Put the entries from the line containing "You are a computer-use" up to and including the line containing "The height and" into a numbered list, leaving out any blank lines.
>> Begin EXTRACTED INFORMATION
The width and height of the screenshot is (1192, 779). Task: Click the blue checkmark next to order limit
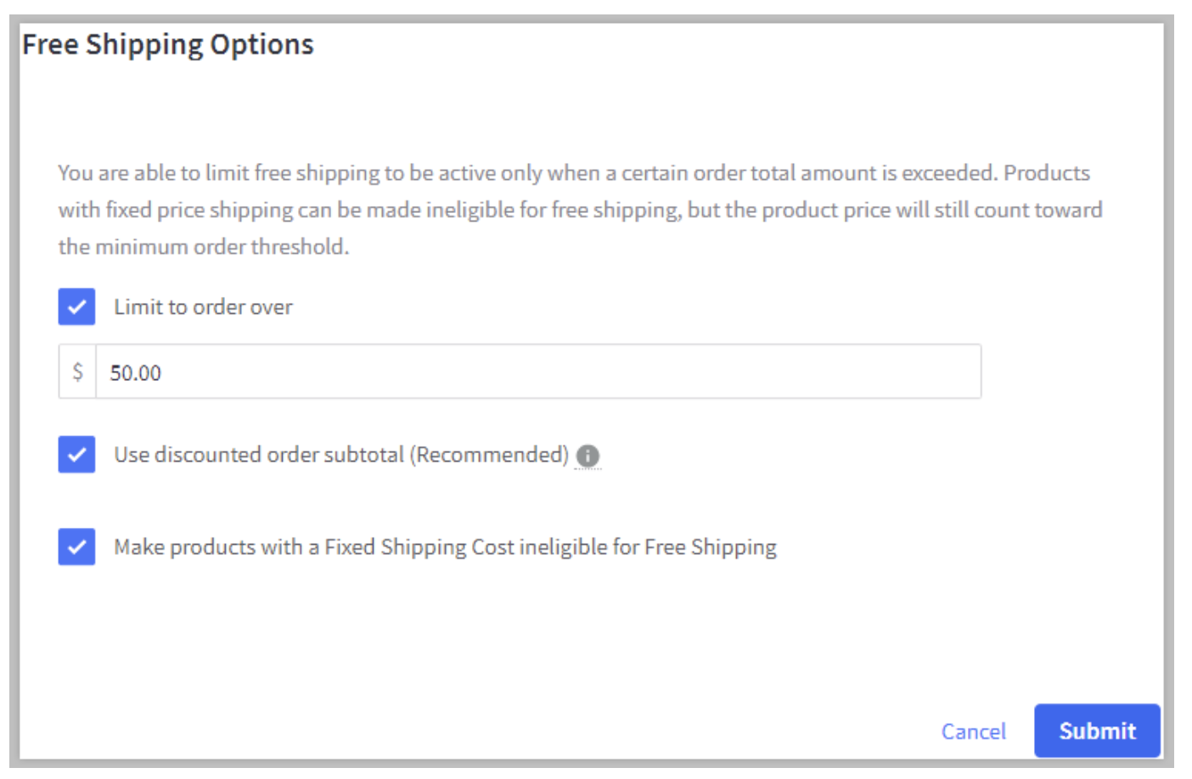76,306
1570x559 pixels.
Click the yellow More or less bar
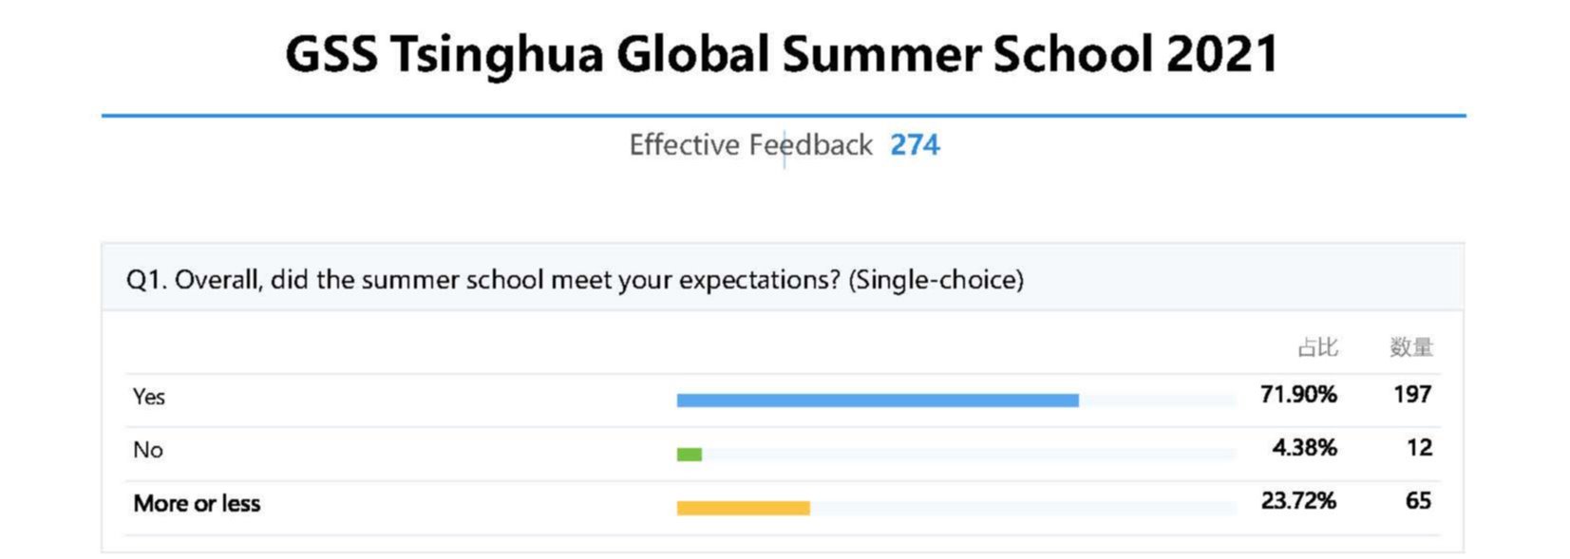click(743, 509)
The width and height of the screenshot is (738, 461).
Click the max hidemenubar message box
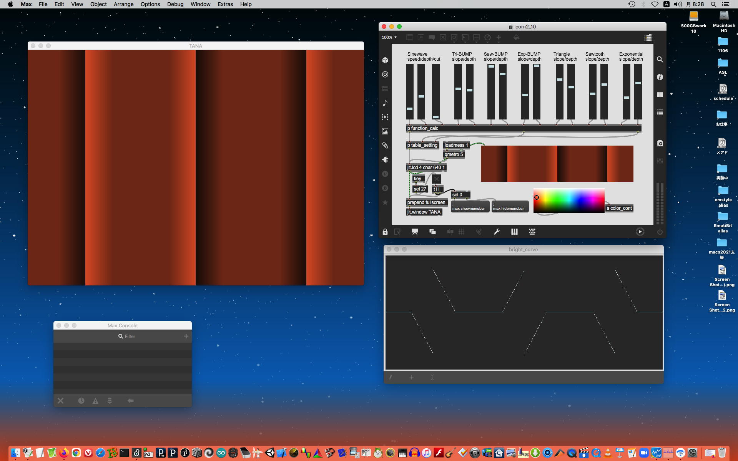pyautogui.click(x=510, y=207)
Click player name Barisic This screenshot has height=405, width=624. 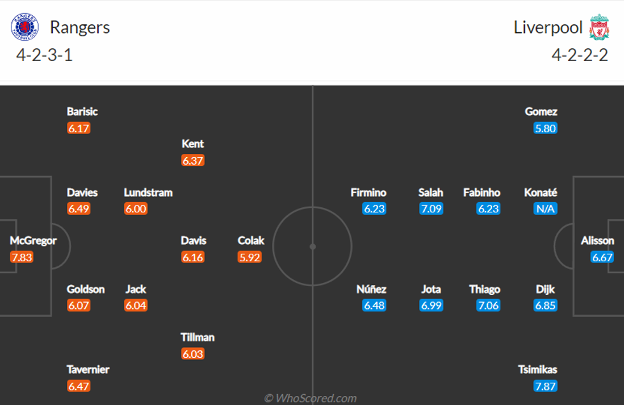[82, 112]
>> End EXTRACTED INFORMATION
>> Begin EXTRACTED INFORMATION
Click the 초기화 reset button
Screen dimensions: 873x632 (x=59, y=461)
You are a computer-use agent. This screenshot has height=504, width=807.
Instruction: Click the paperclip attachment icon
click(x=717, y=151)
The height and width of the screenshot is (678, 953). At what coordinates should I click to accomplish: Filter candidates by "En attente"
>> End EXTRACTED INFORMATION
SOLUTION BELOW>
1. You are a computer-use agent. This screenshot has height=504, width=807.
2. Instruction: Click the paperclip attachment icon
3. click(x=717, y=151)
4. The height and width of the screenshot is (678, 953). At what coordinates should I click to accomplish: Filter candidates by "En attente"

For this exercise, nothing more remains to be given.